The scroll in St. Jerome's right hand may be any one of his many treatises or translations. The large open volume is undoubtedly his Latin version of the Bible. One side of the book is supported on his left hand, while the other is held by an attendant angel, who turns the pages for the Christ-child. There is something very interesting on the page now open, and the angel points a slender finger to a particular passage. The child is wrought up to the highest pitch of excitement. He stretches out his legs and arms, his whole body stiffening in a tremor of joy. He fairly pants with eagerness for the treasure just beyond his grasp. Though not a pretty boy, he is so full of life that we find him very captivating.

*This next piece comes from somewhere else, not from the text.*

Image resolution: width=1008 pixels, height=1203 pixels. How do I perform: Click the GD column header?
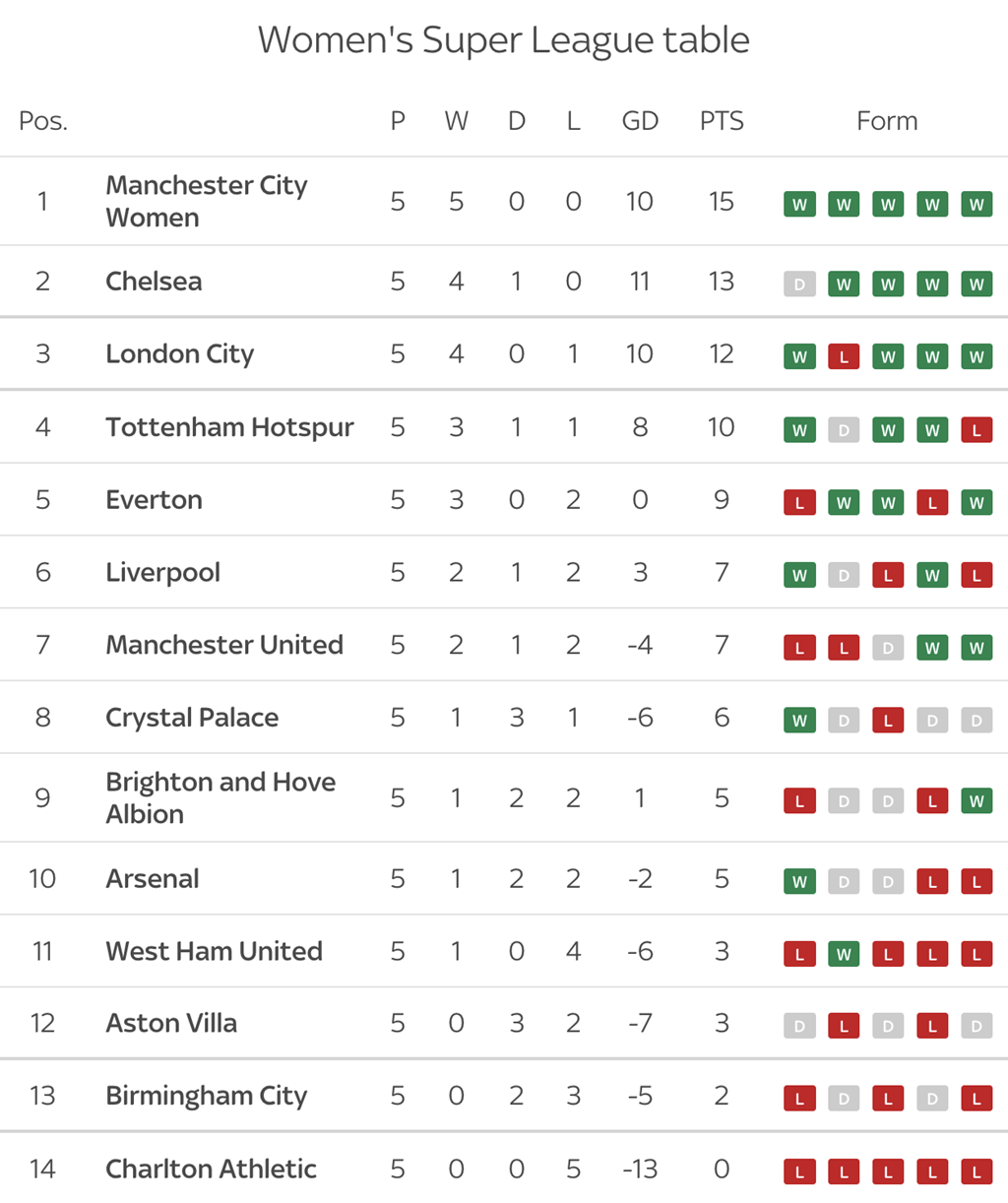[x=640, y=121]

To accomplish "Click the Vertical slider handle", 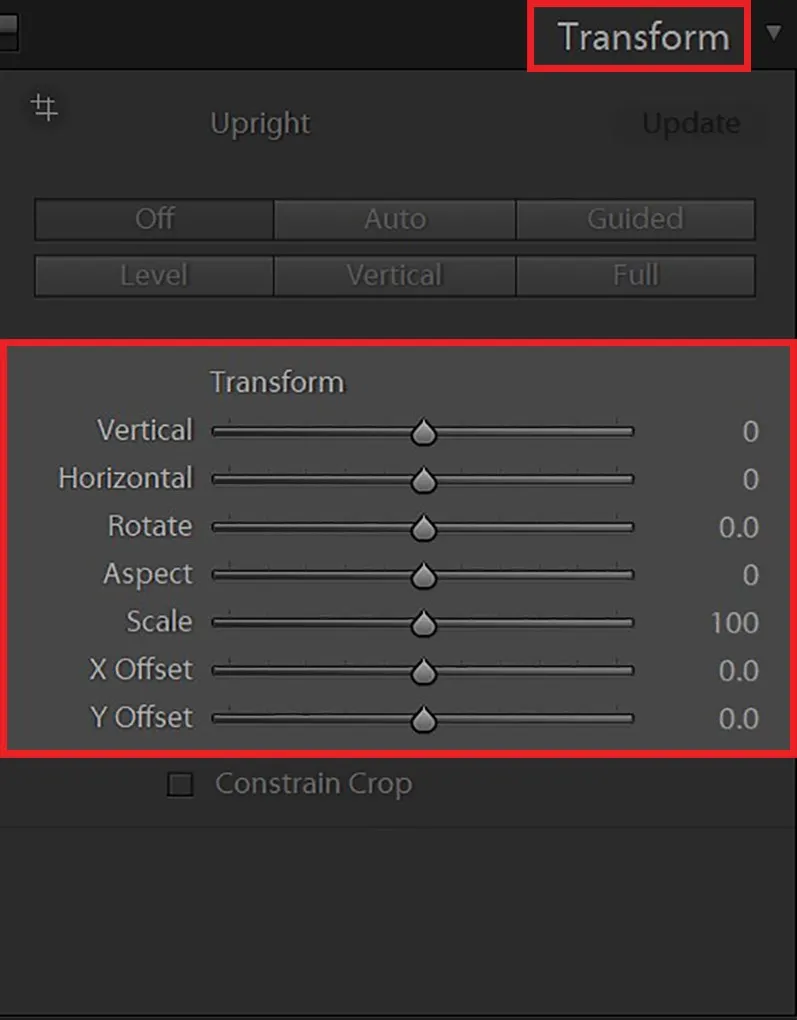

Old St. Jerome looks immensely pleased with the child's delight. The angel playfellow is delighted with his success in amusing the baby, and laughs sympathetically with him. The mother smiles with gentle indulgence, and holds him firmly lest he spring from her arms. Mary Magdalene appears almost unconscious of what is going on. Her whole being is absorbed in loving devotion. She has caught one little foot lightly by the heel, and, drawing it towards her, lays her cheek against the soft knee. Her hair is unbound, and falls in long tresses over her neck. In throwing out his arms, the child's left hand has fallen on the golden head, and here it rests as if he returned the caress. In the mean time a mischievous urchin, who may be the boy Baptist, holds the Magdalene's jar of ointment. He stands behind her like a small lackey, and sniffs curiously at the contents of the pot.

Parma Gallery

If it seems strange that St. Jerome and Mary Magdalene should be here together, we must remember that the painters of Correggio's time did not try to represent sacred scenes with historical accuracy. It was customary to bring together in a picture persons who lived in altogether different periods and countries. The meaning of such pictures was symbolic. The Christians of all ages constitute a communion of the saints who meet at the Christ-child's feet.

The two saints here make a fine artistic contrast,—the rugged and grizzled old man, and the lovely golden-haired maiden. The splendid muscular strength of the one is offset against the radiant beauty of the other. In a devotional sense also the contrast is most appropriate. St. Jerome has served the Christ with great powers of intellect; Mary Magdalene brings only a woman's loving heart. The one has written great books; the other could do nothing but anoint the Saviour's feet. Yet the two kinds of service are equally important. St. Jerome's translations have carried the gospel over the world, and it is written that "Wheresoever this gospel shall be preached in the whole world, there shall also this, that this woman hath done, be told for a memorial of her."[34]

[34] St. Matthew, chapter xxvi., verse 13.

The composition of the picture is on a diagonal plan similar to that which we have already noticed in his pictures.[35] The structural line may be traced from the top of St. Jerome's head across the shoulders and back of Mary Magdalene. The edge of the canopy overhead emphasizes this line by following the same general direction. The child's figure behind the Magdalene balances the figure of the lion in the left corner.

[35] See chapters IX. and XIII.

The landscape which lies beyond the canopy is an important and beautiful part of the picture. Without this spacious distance in the background the large figures filling the foreground would crowd the composition unpleasantly. It is a relief to the eye to traverse this stretch of sunny country.

The picture makes it possible for us to understand why Correggio has been called a painter of "light and space and motion." All three characteristics are admirably illustrated here. In color, too, the original painting is very fine. The Virgin wears the usual red robe and blue mantle, the colors denoting love and constancy. St. Jerome has a blue drapery about the hips and a crimson mantle, while the angel's tunic and Mary Magdalene's mantle are yellow.

It is the clear golden atmosphere flooding the scene which gives it the Italian name of "Il Giorno," The Day.